Women lose 90 per cent of the eggs in their ovaries before the age of 30, new research has shown.
The mathematical model shows that the average woman has only 12 per cent of her eggs left by the age of 30 and only three per cent by the age of 40.
It provides further evidence that women are born with a fixed number of eggs, which declines with increasing age.
Researchers hope it will be useful in predicting the age of menopause in healthy women and it may also help to preserve the fertility of women who undergo cancer treatment.
It is known that women are born with a supply of millions of eggs in their ovaries and that over time the number of eggs decreases until menopause.
The study, using data from women in the UK, US and Europe, tracked the development of a woman’s egg supply and found that it peaks at about 20 weeks after conception - while she is still in her mother’s womb.
From then, it declines until no eggs are left usually around 50-51 years.
By understanding the dynamics of ovarian reserve, we can predict which children and young people treated for cancer are most at risk of an early menopause. These patients may benefit from having their eggs frozen before cancer treatment starts.

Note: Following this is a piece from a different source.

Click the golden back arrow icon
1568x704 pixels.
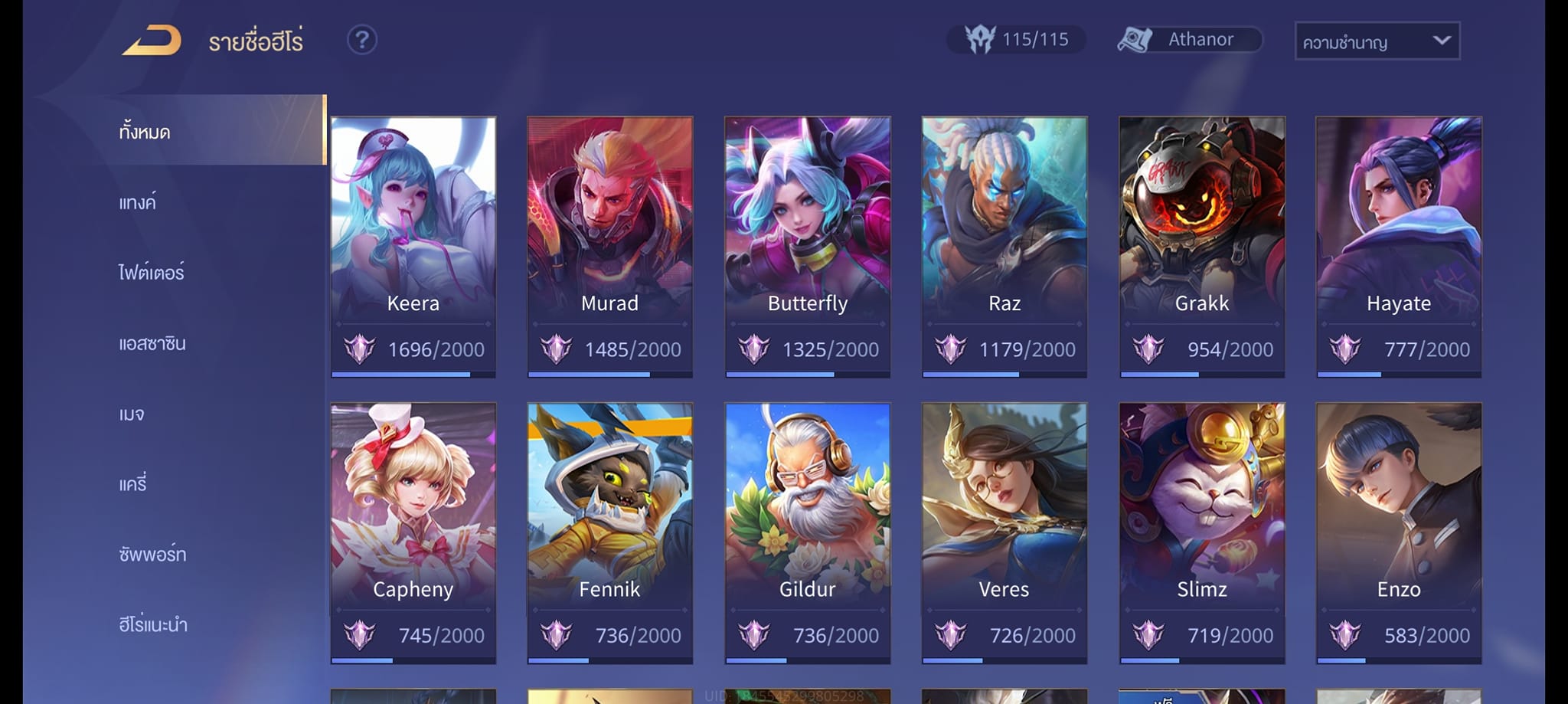(152, 40)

Dr Tom Kelsey who worked on the project at the University of St Andrews explained, “At around the age of 14, something happens that we’ve never seen before: the rate of recruitment of immature eggs towards mature eggs drops off and we don’t know why. Of course at that age there are a lot of hormonal changes that might account for this new observation”.
The research is funded by the Wallace-Kelsey Research Foundation Trust and is published by PLoS One.